— Task directions —
Return the listing below line for line, with nothing changed.

[Rows of pointing data]

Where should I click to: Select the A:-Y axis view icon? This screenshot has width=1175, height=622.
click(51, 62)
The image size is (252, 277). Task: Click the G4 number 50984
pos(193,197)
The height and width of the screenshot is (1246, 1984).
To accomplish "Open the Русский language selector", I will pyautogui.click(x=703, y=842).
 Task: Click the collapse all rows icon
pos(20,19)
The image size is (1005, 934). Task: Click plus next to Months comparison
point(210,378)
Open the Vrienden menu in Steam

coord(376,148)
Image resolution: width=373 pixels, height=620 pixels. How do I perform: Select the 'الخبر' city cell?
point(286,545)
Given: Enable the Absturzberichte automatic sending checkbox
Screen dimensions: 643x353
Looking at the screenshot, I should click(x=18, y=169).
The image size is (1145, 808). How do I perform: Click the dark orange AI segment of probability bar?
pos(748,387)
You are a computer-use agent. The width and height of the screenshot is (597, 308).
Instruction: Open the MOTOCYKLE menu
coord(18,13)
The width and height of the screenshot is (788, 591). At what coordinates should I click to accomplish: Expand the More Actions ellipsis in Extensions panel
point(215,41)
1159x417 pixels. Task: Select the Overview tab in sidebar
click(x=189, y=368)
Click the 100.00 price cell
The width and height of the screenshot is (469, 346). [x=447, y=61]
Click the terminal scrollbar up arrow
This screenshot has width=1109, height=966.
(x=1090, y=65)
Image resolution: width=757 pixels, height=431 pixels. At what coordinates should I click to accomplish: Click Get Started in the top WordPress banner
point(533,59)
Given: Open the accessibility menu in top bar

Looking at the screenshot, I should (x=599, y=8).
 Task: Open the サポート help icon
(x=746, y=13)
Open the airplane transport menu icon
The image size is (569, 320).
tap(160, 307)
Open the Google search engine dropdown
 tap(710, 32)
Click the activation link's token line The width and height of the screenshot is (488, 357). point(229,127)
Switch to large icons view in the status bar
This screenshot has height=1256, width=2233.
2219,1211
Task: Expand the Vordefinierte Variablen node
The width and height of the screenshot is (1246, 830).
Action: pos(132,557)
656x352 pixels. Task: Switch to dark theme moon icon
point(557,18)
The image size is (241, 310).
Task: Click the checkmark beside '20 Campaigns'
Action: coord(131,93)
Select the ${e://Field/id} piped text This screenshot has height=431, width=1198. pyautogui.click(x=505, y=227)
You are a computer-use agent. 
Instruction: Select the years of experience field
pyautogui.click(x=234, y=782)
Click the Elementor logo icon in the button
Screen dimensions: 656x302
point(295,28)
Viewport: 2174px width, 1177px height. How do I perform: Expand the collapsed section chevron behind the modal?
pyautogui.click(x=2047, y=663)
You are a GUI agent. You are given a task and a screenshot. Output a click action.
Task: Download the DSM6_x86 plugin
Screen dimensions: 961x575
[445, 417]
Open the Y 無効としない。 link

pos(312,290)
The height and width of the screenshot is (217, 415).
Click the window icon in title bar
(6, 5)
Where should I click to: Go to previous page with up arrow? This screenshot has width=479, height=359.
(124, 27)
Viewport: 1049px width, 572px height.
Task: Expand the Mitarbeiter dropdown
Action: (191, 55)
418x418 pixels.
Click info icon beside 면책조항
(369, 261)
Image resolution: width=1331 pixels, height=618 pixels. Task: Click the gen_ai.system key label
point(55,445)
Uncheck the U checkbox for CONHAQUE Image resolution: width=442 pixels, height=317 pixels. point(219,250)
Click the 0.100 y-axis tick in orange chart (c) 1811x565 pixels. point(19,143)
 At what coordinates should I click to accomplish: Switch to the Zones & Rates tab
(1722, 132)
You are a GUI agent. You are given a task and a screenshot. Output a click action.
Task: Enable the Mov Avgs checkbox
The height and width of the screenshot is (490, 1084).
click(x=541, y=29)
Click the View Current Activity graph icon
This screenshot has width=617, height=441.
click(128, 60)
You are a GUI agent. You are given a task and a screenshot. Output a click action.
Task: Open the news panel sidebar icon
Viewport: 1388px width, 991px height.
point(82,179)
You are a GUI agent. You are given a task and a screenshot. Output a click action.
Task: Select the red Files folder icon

— Correct response —
Where should I click to: Select the A:-Y axis view icon? This screenshot has width=1175, height=622.
click(51, 62)
The image size is (252, 277). Task: Click the G4 number 50984
pos(193,197)
The height and width of the screenshot is (1246, 1984).
To accomplish "Open the Русский language selector", I will pyautogui.click(x=703, y=842).
 Task: Click the collapse all rows icon
pos(20,19)
The image size is (1005, 934). Task: Click plus next to Months comparison
point(210,378)
Open the Vrienden menu in Steam

coord(376,148)
Image resolution: width=373 pixels, height=620 pixels. How do I perform: Select the 'الخبر' city cell?
point(286,545)
Given: Enable the Absturzberichte automatic sending checkbox
Screen dimensions: 643x353
Looking at the screenshot, I should click(x=18, y=169).
The image size is (1145, 808). How do I perform: Click the dark orange AI segment of probability bar?
pos(748,387)
You are a computer-use agent. The width and height of the screenshot is (597, 308).
Instruction: Open the MOTOCYKLE menu
coord(18,13)
The width and height of the screenshot is (788, 591). At what coordinates should I click to accomplish: Expand the More Actions ellipsis in Extensions panel
point(215,41)
1159x417 pixels. Task: Select the Overview tab in sidebar
click(x=189, y=368)
Click the 100.00 price cell
The width and height of the screenshot is (469, 346). [x=447, y=61]
Click the terminal scrollbar up arrow
This screenshot has width=1109, height=966.
(x=1090, y=65)
Image resolution: width=757 pixels, height=431 pixels. At what coordinates should I click to accomplish: Click Get Started in the top WordPress banner
point(533,59)
Given: Open the accessibility menu in top bar

Looking at the screenshot, I should (x=599, y=8).
 Task: Open the サポート help icon
(x=746, y=13)
Open the airplane transport menu icon
The image size is (569, 320).
tap(160, 307)
Open the Google search engine dropdown
 tap(710, 32)
Click the activation link's token line The width and height of the screenshot is (488, 357). point(229,127)
Switch to large icons view in the status bar
This screenshot has height=1256, width=2233.
2219,1211
Task: Expand the Vordefinierte Variablen node
The width and height of the screenshot is (1246, 830).
Action: pos(132,557)
656x352 pixels. Task: Switch to dark theme moon icon
point(557,18)
The image size is (241, 310).
Task: Click the checkmark beside '20 Campaigns'
Action: coord(131,93)
Select the ${e://Field/id} piped text This screenshot has height=431, width=1198. pyautogui.click(x=505, y=227)
You are a computer-use agent. 
Instruction: Select the years of experience field
pyautogui.click(x=234, y=782)
Click the Elementor logo icon in the button
Screen dimensions: 656x302
point(295,28)
Viewport: 2174px width, 1177px height. How do I perform: Expand the collapsed section chevron behind the modal?
pyautogui.click(x=2047, y=663)
You are a GUI agent. You are given a task and a screenshot. Output a click action.
Task: Download the DSM6_x86 plugin
Screen dimensions: 961x575
[445, 417]
Open the Y 無効としない。 link

pos(312,290)
The height and width of the screenshot is (217, 415).
Click the window icon in title bar
(6, 5)
Where should I click to: Go to previous page with up arrow? This screenshot has width=479, height=359.
(124, 27)
Viewport: 1049px width, 572px height.
Task: Expand the Mitarbeiter dropdown
Action: (191, 55)
418x418 pixels.
Click info icon beside 면책조항
(369, 261)
Image resolution: width=1331 pixels, height=618 pixels. Task: Click the gen_ai.system key label
point(55,445)
Uncheck the U checkbox for CONHAQUE Image resolution: width=442 pixels, height=317 pixels. point(219,250)
Click the 0.100 y-axis tick in orange chart (c) 1811x565 pixels. point(19,143)
 At what coordinates should I click to accomplish: Switch to the Zones & Rates tab
(1722, 132)
You are a GUI agent. You are given a task and a screenshot. Output a click action.
Task: Enable the Mov Avgs checkbox
The height and width of the screenshot is (490, 1084).
click(x=541, y=29)
Click the View Current Activity graph icon
This screenshot has width=617, height=441.
click(128, 60)
You are a GUI agent. You are given a task and a screenshot. Output a click action.
Task: Open the news panel sidebar icon
Viewport: 1388px width, 991px height.
point(82,179)
You are a GUI agent. You are given a task and a screenshot. Output a click action.
Task: Select the red Files folder icon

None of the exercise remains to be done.